- WHAT THE TASK REQUIRES: Begin with the line containing "This screenshot has", end with the last line of the records, and retype everything in between exactly, without the pictures.

- RECORDS SUPPLIED:
------------------------------------------------------------
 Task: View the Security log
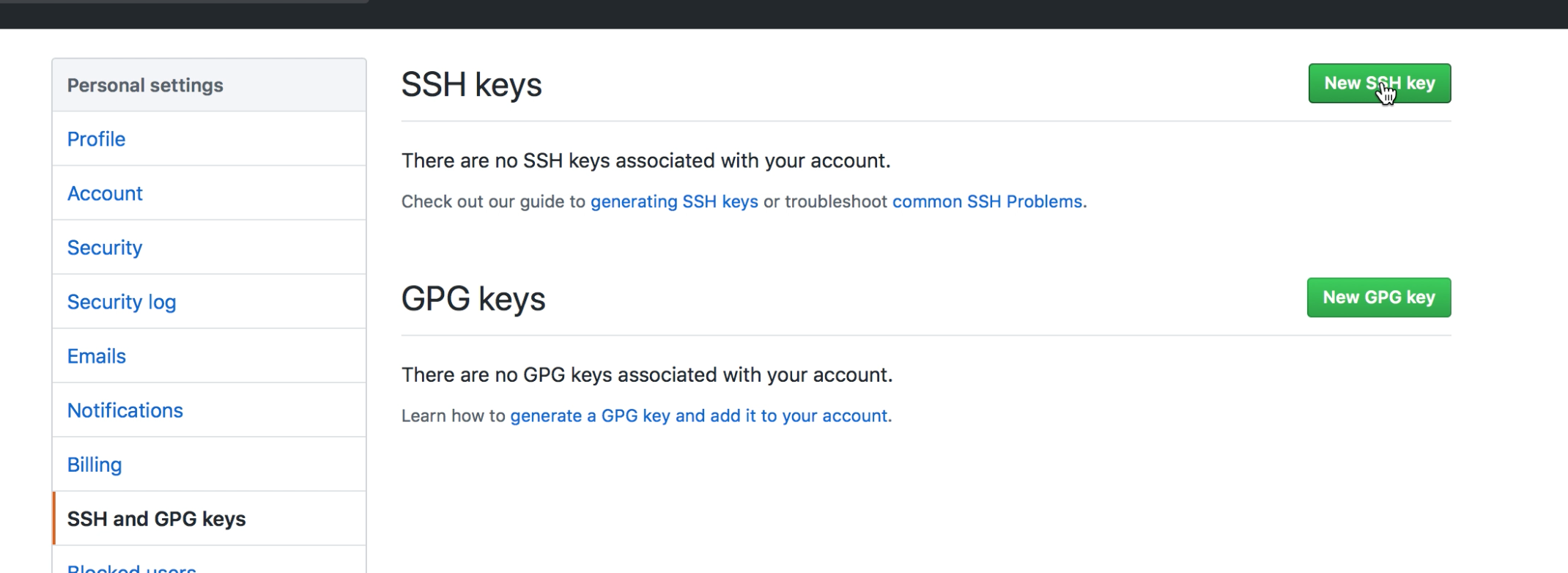[x=122, y=301]
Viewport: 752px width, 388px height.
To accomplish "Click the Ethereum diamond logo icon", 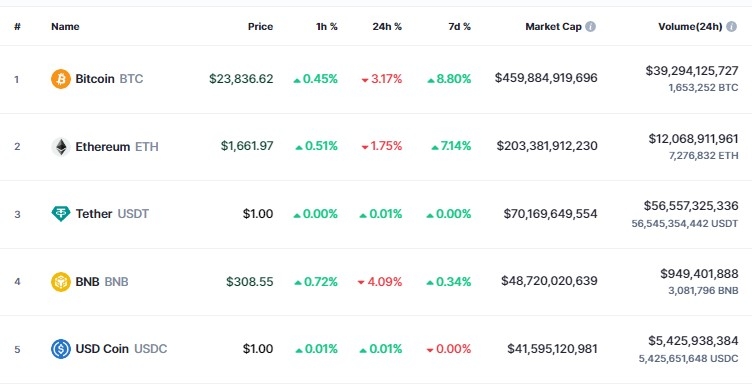I will coord(61,147).
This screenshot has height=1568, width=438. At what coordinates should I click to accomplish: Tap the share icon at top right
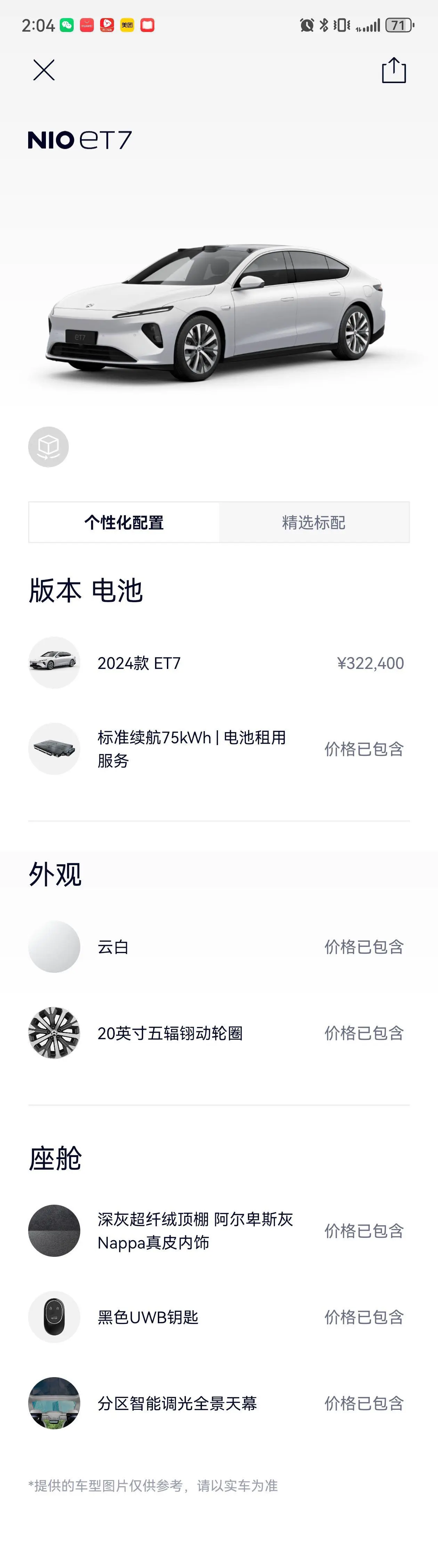point(394,70)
------------------------------------------------------------
- RESULT OF THIS EXERCISE:
This screenshot has height=1568, width=438. At what coordinates should I click to accomplish: Tap the share icon at top right
point(394,70)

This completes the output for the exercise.